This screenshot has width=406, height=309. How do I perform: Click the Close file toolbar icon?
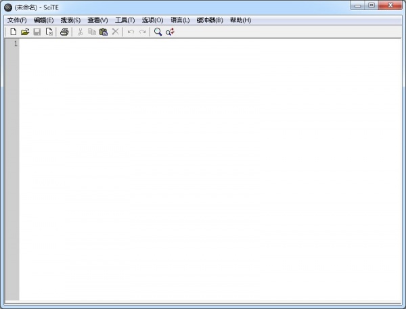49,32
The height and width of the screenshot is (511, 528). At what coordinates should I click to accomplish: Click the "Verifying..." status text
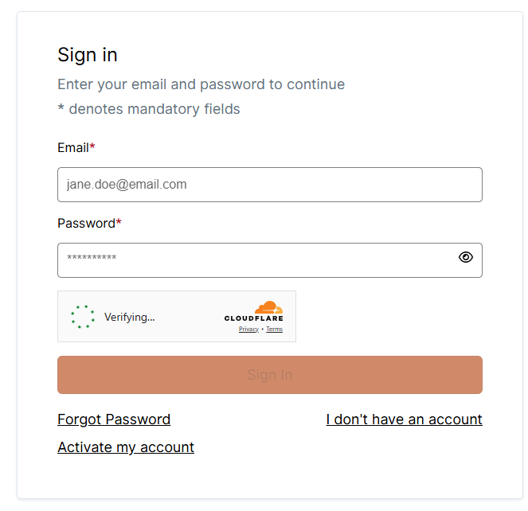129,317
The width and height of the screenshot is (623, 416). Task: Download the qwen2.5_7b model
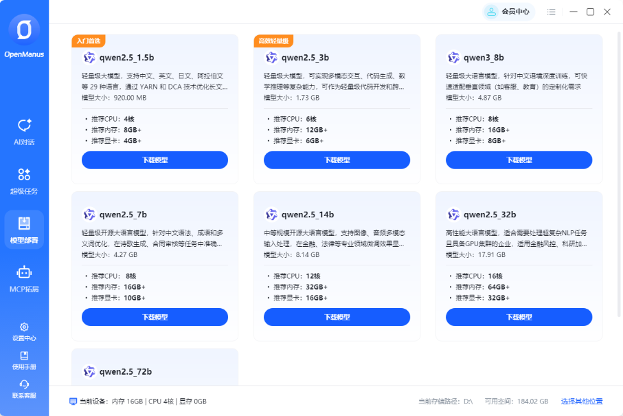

EXERCISE DIRECTIONS:
Copy every line of the listing above exactly. Leave each picture out.

RESULT BELOW:
This screenshot has width=406, height=309. How do I perform: Click the Close file toolbar icon?
49,32
The height and width of the screenshot is (511, 528). At what coordinates should I click to accomplish: Click the "Verifying..." status text
129,317
The width and height of the screenshot is (623, 416). Task: Download the qwen2.5_7b model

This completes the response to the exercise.